The Refcat dataset is released under a CC0 license and is available for download from archive for the extraction and matching process, including exact and fuzzy citation matching (refcat and fuzzycat), are also released as open-source tools. For those interested in technical details about the project, a white paper is available on arxiv.org authored by IA engineers, including Martin Czygan, who led work on Refcat, and is described in our catalog user guide.
What does Refcat mean for regular users of IA Scholar? Refcat results from work to ensure the interconnection between material within IA Scholar and other resources archived in Internet Archive in order to make browsing and lookups easier and to ensure overall citation integrity and persistence. For example, there are over 25 million web links in the citations in Refcat and we were able to match ~14 million of these to archived web pages in Wayback Machine and also found that ~18% of these matched phone number database web citations are no longer available on the live web.

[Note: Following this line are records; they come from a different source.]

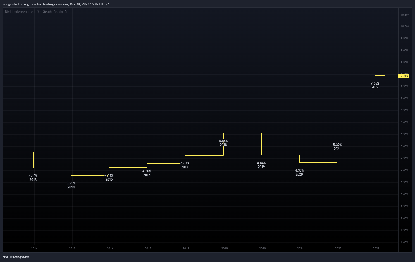Screen dimensions: 415x262
Task: Click the 3.79% 2014 data label
Action: point(71,185)
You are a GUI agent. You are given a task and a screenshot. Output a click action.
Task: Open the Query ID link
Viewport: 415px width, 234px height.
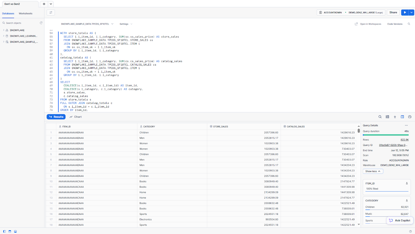(x=393, y=145)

Web links in citations not in Wayback Machine have been added to ongoing web harvests. We also matched over 20 million citations to books that are available for lending in our Open Library service and matched over 1 million citations to Wikipedia entries.
Besides interconnection, Refcat will allow users to understand what works have cited a specific scholarly resource (i.e. “cited by” or “inbound citations”) that will help with improved discovery features. Finally, knowing the full “knowledge graph” of IA Scholar helps us better identify important scholarly material that we have not yet archived, thus improving the overall quality and extent of the collection.